- [Work instruction]: Copy each line below containing "taskbar".

- [Recorded information]:
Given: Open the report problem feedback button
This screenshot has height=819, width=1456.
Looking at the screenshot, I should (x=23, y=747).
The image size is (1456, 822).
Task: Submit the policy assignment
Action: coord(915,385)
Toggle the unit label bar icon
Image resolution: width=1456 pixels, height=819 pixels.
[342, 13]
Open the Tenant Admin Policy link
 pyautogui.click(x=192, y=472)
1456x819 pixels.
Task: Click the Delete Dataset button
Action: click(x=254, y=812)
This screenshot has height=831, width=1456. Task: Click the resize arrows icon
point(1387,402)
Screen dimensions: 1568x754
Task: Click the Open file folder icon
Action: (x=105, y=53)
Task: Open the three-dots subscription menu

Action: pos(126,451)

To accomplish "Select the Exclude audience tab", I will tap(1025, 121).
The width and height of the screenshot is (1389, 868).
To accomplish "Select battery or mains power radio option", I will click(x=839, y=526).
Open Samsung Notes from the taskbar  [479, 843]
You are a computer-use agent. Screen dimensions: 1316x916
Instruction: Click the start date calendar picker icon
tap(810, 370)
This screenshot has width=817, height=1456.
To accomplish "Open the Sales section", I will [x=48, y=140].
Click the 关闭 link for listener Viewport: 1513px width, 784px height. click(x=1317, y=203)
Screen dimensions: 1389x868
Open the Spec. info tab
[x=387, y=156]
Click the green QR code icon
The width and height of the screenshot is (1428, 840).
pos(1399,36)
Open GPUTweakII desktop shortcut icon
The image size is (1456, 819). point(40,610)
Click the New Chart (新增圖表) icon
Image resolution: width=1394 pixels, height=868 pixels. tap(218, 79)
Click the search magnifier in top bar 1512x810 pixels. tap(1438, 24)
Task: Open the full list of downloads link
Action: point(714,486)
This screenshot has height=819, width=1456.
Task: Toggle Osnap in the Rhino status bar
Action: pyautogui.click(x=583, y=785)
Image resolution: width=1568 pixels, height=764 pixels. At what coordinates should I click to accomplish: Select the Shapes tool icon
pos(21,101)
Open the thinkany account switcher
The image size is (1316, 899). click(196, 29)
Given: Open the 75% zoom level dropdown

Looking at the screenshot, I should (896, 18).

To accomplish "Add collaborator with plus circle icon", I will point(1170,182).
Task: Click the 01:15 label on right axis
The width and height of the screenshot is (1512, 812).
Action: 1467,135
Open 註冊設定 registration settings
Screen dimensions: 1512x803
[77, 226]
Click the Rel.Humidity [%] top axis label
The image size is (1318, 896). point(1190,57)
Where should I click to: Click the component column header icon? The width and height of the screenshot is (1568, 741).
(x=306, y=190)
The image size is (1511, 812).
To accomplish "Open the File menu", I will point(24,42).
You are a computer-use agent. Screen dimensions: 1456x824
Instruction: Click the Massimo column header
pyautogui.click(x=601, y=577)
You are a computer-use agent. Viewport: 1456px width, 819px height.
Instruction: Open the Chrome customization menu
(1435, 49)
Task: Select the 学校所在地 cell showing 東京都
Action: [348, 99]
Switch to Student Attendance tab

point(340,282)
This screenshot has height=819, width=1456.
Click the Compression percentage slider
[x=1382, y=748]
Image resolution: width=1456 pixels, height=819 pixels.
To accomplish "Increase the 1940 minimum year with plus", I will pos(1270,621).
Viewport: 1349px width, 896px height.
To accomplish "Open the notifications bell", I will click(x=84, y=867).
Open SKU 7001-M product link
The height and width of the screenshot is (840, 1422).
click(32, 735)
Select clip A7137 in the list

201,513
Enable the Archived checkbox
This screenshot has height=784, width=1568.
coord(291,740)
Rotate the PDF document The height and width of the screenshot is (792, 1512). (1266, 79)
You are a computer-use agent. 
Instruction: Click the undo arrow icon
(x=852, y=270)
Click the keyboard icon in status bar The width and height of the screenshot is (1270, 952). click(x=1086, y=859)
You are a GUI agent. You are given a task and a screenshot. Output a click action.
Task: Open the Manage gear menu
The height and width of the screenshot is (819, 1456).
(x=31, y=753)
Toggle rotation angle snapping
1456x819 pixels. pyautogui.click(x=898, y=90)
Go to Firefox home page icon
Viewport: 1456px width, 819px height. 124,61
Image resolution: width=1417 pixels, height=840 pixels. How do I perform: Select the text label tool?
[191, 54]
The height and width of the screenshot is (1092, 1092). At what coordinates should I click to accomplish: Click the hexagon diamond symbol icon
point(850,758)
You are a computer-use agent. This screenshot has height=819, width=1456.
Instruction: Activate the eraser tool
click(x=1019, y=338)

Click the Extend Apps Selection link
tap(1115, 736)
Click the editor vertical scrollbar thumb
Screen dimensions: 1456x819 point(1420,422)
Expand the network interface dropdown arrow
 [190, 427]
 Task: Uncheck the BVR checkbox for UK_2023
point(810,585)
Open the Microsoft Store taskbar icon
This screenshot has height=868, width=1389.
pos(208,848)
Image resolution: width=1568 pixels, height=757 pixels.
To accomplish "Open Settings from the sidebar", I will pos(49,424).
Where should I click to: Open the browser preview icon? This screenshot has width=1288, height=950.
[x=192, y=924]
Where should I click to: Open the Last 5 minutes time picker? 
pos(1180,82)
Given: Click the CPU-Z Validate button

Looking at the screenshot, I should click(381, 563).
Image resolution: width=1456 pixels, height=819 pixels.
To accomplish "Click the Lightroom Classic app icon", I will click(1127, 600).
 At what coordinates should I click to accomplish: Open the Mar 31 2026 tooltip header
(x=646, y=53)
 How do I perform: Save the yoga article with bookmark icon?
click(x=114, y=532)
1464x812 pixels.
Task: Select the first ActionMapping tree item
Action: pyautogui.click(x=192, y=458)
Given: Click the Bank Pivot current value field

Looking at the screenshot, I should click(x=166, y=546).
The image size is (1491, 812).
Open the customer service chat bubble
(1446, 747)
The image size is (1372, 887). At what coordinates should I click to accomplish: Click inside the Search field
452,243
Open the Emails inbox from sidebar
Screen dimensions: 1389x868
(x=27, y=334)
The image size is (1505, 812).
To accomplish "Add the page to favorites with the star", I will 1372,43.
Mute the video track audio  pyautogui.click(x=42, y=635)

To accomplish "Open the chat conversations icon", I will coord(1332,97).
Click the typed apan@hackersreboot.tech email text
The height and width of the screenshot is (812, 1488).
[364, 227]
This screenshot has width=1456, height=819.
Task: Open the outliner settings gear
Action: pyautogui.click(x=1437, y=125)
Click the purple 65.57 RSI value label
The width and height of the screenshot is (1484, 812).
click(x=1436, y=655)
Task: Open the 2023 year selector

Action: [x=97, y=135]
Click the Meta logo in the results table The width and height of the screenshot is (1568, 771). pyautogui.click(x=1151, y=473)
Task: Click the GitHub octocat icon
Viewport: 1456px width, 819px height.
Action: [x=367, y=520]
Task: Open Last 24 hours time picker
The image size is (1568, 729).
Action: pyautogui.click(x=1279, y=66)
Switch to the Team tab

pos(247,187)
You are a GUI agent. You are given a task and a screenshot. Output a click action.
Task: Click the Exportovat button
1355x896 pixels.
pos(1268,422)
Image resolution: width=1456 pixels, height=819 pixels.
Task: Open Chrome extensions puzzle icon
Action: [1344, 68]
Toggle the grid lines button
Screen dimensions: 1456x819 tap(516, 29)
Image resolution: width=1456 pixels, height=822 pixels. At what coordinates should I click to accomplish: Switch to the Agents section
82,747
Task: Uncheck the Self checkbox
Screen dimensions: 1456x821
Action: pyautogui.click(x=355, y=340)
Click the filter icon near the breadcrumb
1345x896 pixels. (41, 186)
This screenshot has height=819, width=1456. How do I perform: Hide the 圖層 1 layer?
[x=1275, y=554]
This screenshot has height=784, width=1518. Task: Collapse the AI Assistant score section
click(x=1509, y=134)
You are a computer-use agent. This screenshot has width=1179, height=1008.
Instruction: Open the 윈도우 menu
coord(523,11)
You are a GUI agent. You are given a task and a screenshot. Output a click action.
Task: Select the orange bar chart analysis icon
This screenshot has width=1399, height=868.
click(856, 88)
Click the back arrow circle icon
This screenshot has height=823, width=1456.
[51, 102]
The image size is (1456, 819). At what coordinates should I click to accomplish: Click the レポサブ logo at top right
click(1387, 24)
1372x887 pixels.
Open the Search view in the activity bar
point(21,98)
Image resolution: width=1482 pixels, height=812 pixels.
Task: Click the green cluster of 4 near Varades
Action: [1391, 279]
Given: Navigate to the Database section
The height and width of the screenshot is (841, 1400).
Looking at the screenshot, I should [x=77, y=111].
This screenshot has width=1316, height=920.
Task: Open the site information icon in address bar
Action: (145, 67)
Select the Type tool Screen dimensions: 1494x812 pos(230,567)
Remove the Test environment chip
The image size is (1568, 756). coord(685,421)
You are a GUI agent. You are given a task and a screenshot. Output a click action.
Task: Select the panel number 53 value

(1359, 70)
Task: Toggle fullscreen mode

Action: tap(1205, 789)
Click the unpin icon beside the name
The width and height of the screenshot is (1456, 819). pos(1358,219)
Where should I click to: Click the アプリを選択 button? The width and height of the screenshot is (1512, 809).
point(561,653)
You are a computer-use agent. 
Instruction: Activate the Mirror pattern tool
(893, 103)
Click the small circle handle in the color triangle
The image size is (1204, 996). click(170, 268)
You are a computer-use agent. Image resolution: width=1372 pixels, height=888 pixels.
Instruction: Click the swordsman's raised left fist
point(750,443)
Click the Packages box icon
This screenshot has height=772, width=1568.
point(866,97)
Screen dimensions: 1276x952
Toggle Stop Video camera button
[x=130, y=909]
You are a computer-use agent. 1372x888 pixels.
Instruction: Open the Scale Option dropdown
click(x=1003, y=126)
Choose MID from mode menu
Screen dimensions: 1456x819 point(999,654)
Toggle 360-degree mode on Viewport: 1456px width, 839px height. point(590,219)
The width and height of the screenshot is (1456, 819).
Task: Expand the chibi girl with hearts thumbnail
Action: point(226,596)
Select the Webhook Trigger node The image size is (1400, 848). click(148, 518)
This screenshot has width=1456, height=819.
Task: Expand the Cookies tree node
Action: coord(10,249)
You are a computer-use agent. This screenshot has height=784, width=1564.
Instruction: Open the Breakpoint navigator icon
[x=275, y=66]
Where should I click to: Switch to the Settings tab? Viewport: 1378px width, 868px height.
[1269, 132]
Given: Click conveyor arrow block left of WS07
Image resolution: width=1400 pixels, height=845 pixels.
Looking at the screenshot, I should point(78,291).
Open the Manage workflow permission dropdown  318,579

- [Solution]:
Open Samsung Notes from the taskbar  [479, 843]
Open the Microsoft Store taskbar icon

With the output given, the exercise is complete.